TASK DIRECTIONS:
Please repeat the lines below exactly. Begin with the line containing "Click the info icon beside 可用 balance" and go on through the line containing "The image size is (926, 612).".

(RECORDS SUPPLIED Opens)

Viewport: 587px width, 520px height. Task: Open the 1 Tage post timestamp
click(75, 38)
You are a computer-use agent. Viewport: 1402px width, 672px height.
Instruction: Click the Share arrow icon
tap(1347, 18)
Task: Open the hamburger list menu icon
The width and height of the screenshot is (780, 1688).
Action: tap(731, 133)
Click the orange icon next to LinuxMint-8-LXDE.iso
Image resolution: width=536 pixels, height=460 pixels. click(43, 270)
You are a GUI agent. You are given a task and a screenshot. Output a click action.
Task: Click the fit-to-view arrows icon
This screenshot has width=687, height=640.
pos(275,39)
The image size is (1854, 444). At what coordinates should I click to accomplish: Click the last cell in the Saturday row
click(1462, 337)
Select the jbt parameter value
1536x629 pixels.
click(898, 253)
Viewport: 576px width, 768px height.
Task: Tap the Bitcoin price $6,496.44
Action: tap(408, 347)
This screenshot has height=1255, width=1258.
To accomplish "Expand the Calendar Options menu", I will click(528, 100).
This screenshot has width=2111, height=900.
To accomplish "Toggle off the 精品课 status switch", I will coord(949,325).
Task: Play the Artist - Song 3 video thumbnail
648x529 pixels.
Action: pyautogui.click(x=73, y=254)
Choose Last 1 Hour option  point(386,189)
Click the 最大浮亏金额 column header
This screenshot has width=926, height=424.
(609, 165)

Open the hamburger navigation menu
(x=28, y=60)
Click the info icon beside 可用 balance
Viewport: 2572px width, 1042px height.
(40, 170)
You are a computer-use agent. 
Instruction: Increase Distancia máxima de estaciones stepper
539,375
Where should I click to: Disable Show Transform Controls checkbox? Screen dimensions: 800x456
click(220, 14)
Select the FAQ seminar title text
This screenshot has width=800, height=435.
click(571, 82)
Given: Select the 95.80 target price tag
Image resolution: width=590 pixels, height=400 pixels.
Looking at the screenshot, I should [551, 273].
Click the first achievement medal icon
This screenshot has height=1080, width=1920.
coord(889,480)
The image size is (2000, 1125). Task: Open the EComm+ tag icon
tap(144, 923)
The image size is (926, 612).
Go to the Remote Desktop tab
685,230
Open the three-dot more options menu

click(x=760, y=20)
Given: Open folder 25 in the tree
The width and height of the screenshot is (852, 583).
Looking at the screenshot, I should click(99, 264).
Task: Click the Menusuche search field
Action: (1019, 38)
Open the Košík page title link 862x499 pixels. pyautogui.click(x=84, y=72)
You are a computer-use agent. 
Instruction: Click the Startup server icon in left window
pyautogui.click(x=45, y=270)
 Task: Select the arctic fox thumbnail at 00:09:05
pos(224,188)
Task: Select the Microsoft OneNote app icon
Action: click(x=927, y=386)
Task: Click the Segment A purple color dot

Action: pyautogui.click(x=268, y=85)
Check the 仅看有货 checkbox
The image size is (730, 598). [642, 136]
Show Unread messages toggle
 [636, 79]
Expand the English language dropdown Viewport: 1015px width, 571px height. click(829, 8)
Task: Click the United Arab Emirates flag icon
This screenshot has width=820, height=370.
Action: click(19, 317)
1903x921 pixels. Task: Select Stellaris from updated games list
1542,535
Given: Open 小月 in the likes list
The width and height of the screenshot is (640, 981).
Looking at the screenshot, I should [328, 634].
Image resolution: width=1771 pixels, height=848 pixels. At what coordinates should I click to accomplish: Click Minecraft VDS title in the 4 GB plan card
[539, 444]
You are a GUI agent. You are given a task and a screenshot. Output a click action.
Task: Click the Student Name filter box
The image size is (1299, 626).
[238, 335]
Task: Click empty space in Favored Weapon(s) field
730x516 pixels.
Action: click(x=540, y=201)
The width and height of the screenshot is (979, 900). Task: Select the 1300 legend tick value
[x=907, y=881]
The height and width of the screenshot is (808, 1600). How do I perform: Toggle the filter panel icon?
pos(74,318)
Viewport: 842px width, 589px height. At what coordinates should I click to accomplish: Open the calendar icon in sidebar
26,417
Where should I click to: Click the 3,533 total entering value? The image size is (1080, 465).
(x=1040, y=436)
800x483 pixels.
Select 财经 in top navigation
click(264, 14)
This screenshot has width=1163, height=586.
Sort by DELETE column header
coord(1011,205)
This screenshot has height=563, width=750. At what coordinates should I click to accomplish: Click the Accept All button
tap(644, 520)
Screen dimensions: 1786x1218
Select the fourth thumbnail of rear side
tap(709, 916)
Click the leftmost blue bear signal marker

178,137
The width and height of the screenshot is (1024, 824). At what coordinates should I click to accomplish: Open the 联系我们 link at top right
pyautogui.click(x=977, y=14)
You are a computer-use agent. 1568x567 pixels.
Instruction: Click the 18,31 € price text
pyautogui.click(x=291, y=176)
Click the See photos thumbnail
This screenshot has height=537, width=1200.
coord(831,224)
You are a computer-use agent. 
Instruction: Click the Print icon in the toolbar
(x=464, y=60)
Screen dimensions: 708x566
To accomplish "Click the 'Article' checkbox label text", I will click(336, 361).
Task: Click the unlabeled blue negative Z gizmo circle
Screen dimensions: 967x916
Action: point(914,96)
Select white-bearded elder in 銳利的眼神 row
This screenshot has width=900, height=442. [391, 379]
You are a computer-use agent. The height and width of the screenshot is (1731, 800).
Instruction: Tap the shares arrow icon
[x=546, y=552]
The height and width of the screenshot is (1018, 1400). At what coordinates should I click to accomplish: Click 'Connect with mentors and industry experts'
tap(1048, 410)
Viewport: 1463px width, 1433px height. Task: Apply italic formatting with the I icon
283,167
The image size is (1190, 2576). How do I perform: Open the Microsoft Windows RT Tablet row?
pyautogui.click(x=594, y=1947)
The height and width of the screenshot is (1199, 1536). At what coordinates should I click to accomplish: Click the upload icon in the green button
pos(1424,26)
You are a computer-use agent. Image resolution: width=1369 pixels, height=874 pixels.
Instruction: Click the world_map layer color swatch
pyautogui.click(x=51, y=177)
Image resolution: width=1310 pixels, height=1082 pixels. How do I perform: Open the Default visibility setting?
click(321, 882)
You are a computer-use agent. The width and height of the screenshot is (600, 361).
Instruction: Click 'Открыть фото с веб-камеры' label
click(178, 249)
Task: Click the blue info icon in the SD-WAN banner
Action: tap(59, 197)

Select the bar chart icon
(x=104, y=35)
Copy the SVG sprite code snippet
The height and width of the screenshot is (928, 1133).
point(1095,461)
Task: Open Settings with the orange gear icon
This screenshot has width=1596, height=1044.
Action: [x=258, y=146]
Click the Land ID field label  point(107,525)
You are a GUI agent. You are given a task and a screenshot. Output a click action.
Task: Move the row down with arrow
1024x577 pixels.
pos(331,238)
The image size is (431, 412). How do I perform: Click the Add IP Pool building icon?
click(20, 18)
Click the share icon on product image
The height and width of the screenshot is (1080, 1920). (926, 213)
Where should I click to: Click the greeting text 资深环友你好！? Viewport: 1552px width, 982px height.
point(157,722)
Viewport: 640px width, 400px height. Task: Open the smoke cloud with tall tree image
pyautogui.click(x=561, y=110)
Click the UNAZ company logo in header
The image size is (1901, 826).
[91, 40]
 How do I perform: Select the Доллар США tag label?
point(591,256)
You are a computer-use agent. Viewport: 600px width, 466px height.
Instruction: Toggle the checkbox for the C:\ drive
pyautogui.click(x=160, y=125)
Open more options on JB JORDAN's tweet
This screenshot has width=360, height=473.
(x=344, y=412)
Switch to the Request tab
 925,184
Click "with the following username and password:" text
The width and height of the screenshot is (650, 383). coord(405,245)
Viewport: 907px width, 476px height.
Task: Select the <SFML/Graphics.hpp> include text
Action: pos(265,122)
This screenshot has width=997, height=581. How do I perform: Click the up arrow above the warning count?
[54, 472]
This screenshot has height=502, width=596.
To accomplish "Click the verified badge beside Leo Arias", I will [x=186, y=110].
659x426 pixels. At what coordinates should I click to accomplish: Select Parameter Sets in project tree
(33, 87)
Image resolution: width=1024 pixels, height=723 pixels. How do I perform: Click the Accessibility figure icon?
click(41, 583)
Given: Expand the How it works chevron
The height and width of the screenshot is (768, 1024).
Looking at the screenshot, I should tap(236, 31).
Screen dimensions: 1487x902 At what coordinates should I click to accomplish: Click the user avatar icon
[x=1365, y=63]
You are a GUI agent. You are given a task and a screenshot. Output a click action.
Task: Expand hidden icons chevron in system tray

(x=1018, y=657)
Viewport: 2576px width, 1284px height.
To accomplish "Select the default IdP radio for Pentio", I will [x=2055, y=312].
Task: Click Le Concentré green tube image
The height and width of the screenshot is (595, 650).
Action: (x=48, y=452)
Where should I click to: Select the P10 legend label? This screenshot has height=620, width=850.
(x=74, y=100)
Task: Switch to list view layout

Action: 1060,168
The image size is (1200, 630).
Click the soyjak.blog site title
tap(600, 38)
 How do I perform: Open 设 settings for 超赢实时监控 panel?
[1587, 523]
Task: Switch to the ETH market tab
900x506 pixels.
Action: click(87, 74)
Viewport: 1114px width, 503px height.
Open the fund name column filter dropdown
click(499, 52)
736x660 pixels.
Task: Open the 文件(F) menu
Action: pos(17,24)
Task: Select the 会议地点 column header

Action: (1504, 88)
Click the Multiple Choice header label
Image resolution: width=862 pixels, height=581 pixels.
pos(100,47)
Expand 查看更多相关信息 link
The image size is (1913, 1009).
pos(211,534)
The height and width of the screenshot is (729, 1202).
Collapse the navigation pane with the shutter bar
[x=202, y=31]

(RECORDS SUPPLIED Closes)

OUTPUT FOR THIS EXERCISE:
Click the info icon beside 可用 balance
Viewport: 2572px width, 1042px height.
(40, 170)
You are a computer-use agent. 
Instruction: Increase Distancia máxima de estaciones stepper
539,375
Where should I click to: Disable Show Transform Controls checkbox? Screen dimensions: 800x456
click(220, 14)
Select the FAQ seminar title text
This screenshot has width=800, height=435.
click(571, 82)
Given: Select the 95.80 target price tag
Image resolution: width=590 pixels, height=400 pixels.
Looking at the screenshot, I should [551, 273].
Click the first achievement medal icon
This screenshot has height=1080, width=1920.
coord(889,480)
The image size is (2000, 1125). Task: Open the EComm+ tag icon
tap(144, 923)
The image size is (926, 612).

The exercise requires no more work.